Btrfs vs ZFS Performance

I have been using Btrfs for my server for a few years, but recently ran into performance issues with databases and snapshots. On the internet, ZFS seemed a pretty popular alternative, so I decided to compare the two in various aspects.

Both ZFS and Btrfs are copy-on-write (CoW) filesystems. These types of filesystems do not overwrite data in-place. Instead, they write file data to a new block, then update file metadata to point to it. As a result, their performance characteristics differ quite a bit from a traditional non-CoW filesystem like XFS or ext4.

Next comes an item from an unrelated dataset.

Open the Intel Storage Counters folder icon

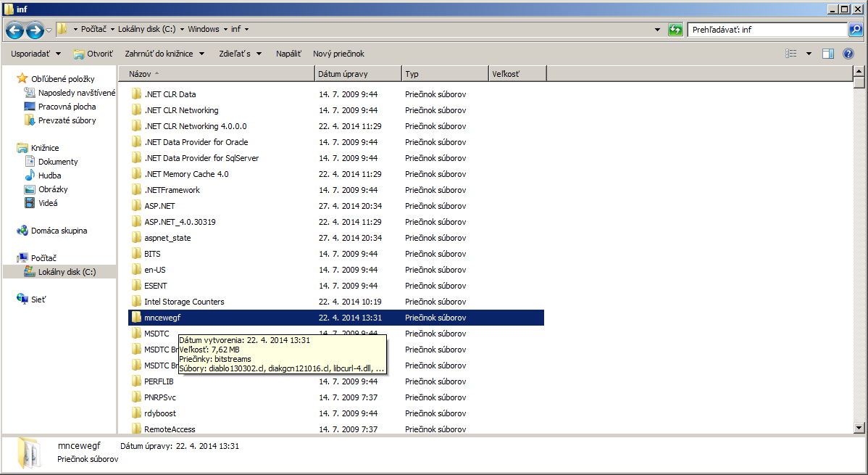point(136,302)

For this article, I am using test scripts I have written which use fio, a highly customizable I/O testing tool supporting a variety of testing patterns.

The test setup for this article is a spare hard drive I have:

❯ sudo parted /dev/sda print
Model: ATA TOSHIBA DT01ACA1 (scsi)
Disk /dev/sda: 1000GB
Sector size (logical/physical): 512B/4096B

All tests are done without caches/buffers (direct=1 in fio).

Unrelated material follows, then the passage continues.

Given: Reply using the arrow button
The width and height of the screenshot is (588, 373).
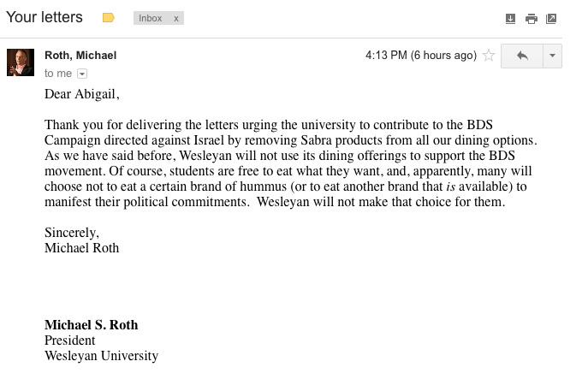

ZFS supports some tunable parameters, some of which are:

recordsize: This is the minimum size which must be read from either disk/cache when data in a file is to be modified. Writes which are smaller than this will require that the whole record be read and rewritten. Only applicable for datasets.
volblocksize: The analogous property to recordsize, only applicable for volumes.
ashift: The block alignment size that ZFS will use per vdev, or equivalently, the smallest possible IO on a vdev.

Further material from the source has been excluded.